Quand la difficulté est récente et bien circonscrite dans une sphère de la vie, une approche à court terme peut être envisagée. Mais si le problème perdure depuis longtemps, ou encore si le malaise est diffus et généralisé, on peut soupçonner une difficulté à réguler les émotions de manière générale. On doit alors envisager une expérience relationnelle correctrice qui ne peut se produire que dans le cadre d’une psychothérapie de longue haleine. La plupart des approches à long terme utilisent les pouvoirs de la pensée associative pour faire avancer la cure. Toutes cherchent à faire des liens, à amener la personne à prendre conscience de ce qui pose problème dans son attitude, son comportement ou sa façon de penser et à y apporter des modifications. Elles diffèrent par le matériel ciblé par le travail de pensée et la manière dont il est traité. Quand la souffrance du patient s’exprime davantage par la voie psychique, toutes sont en mesure de lui venir en aide. Il s’agira alors pour lui de choisir son thérapeute en fonction de sa compétence et d’opter pour une approche qui convient à sa personnalité, à ses attentes et à ses croyances.
Parce que le travail de la pensée passe par une mise en mots de la souffrance, la majorité des approches thérapeutiques utilisent les représentations mentales et le langage comme outils thérapeutiques.
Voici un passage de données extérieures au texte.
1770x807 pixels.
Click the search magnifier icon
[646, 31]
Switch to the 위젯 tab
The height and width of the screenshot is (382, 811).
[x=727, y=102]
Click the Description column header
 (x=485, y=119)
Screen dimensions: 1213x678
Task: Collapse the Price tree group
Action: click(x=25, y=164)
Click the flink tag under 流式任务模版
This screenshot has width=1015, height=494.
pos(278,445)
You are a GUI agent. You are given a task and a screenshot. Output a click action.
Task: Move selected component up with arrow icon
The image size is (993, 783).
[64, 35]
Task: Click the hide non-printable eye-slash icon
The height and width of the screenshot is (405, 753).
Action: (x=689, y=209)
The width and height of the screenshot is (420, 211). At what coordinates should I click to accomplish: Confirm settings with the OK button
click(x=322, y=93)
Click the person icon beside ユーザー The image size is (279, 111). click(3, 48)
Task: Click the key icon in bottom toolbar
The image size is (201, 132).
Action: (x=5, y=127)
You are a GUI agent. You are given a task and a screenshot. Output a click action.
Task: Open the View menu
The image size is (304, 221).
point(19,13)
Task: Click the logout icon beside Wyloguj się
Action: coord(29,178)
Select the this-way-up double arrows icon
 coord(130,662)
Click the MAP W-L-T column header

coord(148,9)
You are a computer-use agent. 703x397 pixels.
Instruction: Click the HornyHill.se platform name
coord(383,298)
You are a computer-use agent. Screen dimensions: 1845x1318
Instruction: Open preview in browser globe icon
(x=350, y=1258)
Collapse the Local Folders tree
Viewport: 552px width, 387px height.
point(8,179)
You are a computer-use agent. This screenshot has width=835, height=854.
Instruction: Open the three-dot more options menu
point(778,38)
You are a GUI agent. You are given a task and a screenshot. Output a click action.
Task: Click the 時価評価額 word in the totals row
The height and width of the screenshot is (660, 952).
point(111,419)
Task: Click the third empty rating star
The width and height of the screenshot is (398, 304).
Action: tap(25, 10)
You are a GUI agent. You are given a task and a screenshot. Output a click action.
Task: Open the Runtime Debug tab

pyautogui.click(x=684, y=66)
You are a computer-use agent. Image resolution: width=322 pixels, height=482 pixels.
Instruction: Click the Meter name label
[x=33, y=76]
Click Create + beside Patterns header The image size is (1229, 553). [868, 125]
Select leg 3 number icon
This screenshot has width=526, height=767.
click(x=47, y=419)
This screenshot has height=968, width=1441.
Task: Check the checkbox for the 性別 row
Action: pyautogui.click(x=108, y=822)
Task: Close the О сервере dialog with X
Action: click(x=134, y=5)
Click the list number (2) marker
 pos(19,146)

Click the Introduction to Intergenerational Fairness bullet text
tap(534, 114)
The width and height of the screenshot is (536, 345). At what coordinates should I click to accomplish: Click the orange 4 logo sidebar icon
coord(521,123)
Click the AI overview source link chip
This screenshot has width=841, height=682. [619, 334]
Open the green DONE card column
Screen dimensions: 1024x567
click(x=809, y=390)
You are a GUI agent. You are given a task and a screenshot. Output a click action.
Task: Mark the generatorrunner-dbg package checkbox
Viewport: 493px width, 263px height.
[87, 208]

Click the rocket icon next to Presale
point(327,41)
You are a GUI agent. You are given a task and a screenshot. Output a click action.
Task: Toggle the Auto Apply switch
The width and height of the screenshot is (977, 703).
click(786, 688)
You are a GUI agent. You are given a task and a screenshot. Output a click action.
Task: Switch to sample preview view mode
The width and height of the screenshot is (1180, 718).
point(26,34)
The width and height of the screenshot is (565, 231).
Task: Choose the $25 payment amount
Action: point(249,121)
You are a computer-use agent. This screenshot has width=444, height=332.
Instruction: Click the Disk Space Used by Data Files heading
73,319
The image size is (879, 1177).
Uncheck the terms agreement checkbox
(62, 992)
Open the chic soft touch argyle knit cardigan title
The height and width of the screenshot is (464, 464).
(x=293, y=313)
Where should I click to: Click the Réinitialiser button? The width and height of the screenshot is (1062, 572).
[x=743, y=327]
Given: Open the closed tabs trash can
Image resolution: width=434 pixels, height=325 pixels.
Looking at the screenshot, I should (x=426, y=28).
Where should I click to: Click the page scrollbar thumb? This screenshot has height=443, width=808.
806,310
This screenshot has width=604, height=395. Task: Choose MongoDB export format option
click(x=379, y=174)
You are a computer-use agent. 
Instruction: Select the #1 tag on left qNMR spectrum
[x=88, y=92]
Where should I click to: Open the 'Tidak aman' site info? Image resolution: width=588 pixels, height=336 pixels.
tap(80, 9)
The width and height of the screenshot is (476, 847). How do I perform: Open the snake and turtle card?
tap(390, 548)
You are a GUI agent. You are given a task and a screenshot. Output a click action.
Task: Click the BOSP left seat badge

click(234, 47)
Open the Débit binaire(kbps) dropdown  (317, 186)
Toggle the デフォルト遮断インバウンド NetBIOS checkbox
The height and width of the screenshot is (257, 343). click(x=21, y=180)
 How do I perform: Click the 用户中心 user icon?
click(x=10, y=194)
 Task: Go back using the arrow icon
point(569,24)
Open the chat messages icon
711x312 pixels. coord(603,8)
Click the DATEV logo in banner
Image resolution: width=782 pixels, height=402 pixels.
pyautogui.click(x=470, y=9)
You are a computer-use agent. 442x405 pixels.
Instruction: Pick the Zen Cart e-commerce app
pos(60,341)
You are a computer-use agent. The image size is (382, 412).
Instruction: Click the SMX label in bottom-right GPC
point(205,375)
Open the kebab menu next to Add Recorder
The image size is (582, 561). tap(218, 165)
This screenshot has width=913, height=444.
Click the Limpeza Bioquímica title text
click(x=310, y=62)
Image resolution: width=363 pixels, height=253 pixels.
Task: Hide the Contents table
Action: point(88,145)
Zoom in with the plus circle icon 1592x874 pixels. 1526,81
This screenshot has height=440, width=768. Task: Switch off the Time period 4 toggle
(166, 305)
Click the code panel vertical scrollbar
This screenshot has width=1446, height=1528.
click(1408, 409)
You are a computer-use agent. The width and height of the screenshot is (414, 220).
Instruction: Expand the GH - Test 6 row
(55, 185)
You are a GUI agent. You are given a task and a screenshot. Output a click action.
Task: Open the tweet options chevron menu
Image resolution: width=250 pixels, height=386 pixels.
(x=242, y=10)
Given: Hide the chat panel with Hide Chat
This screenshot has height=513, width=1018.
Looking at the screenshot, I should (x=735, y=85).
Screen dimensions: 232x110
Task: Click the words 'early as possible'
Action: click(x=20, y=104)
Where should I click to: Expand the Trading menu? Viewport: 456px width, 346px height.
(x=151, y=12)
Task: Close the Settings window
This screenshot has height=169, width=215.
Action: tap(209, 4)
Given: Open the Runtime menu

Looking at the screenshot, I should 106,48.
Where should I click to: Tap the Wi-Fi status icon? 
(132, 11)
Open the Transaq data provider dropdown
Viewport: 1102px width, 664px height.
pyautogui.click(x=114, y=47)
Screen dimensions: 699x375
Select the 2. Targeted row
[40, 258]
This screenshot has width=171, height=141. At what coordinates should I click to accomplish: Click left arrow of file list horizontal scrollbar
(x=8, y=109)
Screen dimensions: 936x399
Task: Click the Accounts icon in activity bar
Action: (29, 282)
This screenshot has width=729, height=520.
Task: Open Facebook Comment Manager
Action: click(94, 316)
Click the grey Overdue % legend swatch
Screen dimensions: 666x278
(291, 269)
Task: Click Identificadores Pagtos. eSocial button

Quand la souffrance s’exprime par des problèmes de santé physique, il y a lieu de soupçonner la présence d’un blocage de l’imaginaire. Si le patient n’a pas accès aux mots pour exprimer sa souffrance morale, l’imaginaire est en panne généralisée ; en conséquence, il aura de la difficulté à fonctionner dans une approche qui le sollicite à cet égard. Le blocage peut aussi n’être circonscrit qu’à une sphère de sa vie émotionnelle, auquel cas la souffrance non représentée qui s’y loge utilise le corps pour s’extérioriser. Ce patient peut conserver un bon rapport à son imaginaire, mais les nœuds souffrants sont tout de même difficilement accessibles à un travail mental, faute de représentations. Dans ces deux cas, on ne peut pas compter sur les seules verbalisations du patient pour faire avancer la cure et dénouer l’impasse. Une approche psychosomatique qui prend appui sur le corps pour susciter l’apparition d’images est davantage indiquée ici.